Bien está que se quiera hacer compatible el crecimiento turístico con una boyante economía, con el bienestar social, y con la idea de desarrollo. Pero, ¿cuáles son los requisitos para que ello en efecto sea así? ¿Qué condiciones, cualitativas y cuantitativas, deben darse o fijarse para un turismo sostenible?

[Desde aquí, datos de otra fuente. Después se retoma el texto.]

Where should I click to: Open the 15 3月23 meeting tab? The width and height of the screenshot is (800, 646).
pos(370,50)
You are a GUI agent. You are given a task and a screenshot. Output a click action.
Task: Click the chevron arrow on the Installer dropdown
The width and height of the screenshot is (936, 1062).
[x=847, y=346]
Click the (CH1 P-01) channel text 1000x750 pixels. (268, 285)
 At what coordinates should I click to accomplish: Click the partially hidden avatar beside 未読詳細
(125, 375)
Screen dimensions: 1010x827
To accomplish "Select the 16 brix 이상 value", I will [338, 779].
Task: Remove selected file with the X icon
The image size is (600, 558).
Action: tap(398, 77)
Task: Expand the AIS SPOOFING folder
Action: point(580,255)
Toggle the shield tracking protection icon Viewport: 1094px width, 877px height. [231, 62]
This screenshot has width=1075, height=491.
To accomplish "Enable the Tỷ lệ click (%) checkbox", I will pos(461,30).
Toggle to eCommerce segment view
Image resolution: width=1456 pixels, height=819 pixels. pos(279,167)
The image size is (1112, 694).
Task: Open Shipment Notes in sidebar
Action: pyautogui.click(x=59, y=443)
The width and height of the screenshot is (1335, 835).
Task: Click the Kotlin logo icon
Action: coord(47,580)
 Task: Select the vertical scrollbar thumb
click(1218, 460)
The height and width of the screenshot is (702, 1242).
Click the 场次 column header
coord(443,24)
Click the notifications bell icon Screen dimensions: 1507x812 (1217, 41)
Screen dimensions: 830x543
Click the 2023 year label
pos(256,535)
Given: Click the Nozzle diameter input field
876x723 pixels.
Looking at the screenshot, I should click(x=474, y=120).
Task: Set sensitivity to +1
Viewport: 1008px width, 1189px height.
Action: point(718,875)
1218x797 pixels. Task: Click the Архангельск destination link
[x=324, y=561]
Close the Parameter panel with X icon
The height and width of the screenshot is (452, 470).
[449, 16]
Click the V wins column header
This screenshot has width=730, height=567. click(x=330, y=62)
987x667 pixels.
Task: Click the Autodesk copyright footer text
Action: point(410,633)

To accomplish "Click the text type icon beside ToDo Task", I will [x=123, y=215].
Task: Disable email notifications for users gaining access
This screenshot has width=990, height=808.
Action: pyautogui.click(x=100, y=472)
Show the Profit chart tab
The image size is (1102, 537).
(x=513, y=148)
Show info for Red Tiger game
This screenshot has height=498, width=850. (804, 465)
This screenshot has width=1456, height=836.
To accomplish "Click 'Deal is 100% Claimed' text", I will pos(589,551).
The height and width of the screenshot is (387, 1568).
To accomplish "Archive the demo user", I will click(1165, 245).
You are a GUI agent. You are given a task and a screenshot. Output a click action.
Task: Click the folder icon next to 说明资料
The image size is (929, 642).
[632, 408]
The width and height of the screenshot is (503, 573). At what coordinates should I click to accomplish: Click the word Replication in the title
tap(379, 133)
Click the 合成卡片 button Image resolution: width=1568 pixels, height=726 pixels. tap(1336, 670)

En todo caso, el concepto de sostenibilidad transmite el pensamiento de que va a existir, puede darse, un futuro perfecto, inmutable. La cuestión que se plantea en el contexto del vocablo “sostenibilidad” es esencialmente la de cómo conservar el pasado para que ese devenir perfecto pueda ser. Usando un neologismo al uso, la sostenibilidad pasaría por un BAU (Business As Usual), eso sí, razonable e iluminado por buenas prácticas y recomendaciones emanadas de organismos y multitud de conferencias bajo tal cobertura celebradas.
Transcurridos unos decenios, y ya en la transición entre lo que Al Gore ha denominado “el final de la era del procastinar ("mañana, mañana") y el comienzo de la era de las consecuencias”, parece que se debería re-examinar críticamente el contenido de la pretendida sostenibilidad (¡y qué decir ya del crecimiento cuantitativo ordinario!). No parece existir ninguna posibilidad de que el futuro sea una simple extrapolación del pasado, ni un retorno al mismo. No en el turismo, ni tampoco en muchas otras actividades de las sociedades contemporáneas.
¿Qué hacer en una tesitura tal? ¿Qué principios genéricos deberían guiar nuestra estrategia de desarrollo del turismo, por no hablar del desarrollo en general?
Quizá haya llegado el momento de examinar la resiliencia, la capacidad de un sistema de soportar impactos profundos y mantener todavía su estructura y su funcionamiento esenciales. Quizá deberíamos hablar más y más de cómo diseñar y operar empresas, instituciones y organismos resilientes en el turismo. Como decía David Attenborough, “cualquiera que crea en un crecimiento sin fin en un planeta con límites físicos dados... está loco o es un economista”.
Pues bien, pudiera ser la hora de que aquellos que piensan y trabajan en el turismo --aunque sean economistas... y aún financieros - empiecen a construir empresas y sistemas turísticos con capacidad para asumir situaciones límite, y sobreponerse a ellas: sistemas turísticos de alta resiliencia. No hacen falta grandes esfuerzos para deducir del presente que va a haber pronta ocasión de poner a prueba la resiliencia de muchas instituciones (turísticas).